Written exercise: Reproduce verbatim the lines of the listing below, starting at the line that contains "Image resolution: width=1080" and ending with the final line of the listing, with both ends included.
------ Records for this task ------
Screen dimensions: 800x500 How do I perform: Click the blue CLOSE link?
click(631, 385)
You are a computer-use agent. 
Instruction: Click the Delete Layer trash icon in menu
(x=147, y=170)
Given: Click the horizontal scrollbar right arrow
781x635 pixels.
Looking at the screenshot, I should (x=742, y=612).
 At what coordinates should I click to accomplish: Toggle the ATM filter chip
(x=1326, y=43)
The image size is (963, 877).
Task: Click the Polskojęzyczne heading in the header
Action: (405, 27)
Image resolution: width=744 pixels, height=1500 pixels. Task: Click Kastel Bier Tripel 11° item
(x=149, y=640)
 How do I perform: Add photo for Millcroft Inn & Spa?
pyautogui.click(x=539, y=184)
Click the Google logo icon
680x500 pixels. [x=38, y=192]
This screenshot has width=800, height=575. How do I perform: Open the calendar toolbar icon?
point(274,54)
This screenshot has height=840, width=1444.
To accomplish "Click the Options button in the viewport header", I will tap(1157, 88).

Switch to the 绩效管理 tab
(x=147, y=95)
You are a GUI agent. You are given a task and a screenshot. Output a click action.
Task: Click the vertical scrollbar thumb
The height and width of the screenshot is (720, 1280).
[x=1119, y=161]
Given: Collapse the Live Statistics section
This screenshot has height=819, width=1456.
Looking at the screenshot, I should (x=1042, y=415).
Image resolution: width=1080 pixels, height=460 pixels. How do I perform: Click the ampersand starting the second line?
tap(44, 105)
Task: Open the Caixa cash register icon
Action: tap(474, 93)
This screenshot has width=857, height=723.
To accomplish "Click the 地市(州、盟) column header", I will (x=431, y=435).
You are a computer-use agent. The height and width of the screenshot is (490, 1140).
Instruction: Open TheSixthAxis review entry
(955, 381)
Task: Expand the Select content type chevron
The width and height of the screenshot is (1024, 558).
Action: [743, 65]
------
The output:
Image resolution: width=1080 pixels, height=460 pixels. How do I perform: Click the ampersand starting the second line?
tap(44, 105)
Task: Open the Caixa cash register icon
Action: tap(474, 93)
This screenshot has width=857, height=723.
To accomplish "Click the 地市(州、盟) column header", I will (x=431, y=435).
You are a computer-use agent. The height and width of the screenshot is (490, 1140).
Instruction: Open TheSixthAxis review entry
(955, 381)
Task: Expand the Select content type chevron
The width and height of the screenshot is (1024, 558).
Action: [743, 65]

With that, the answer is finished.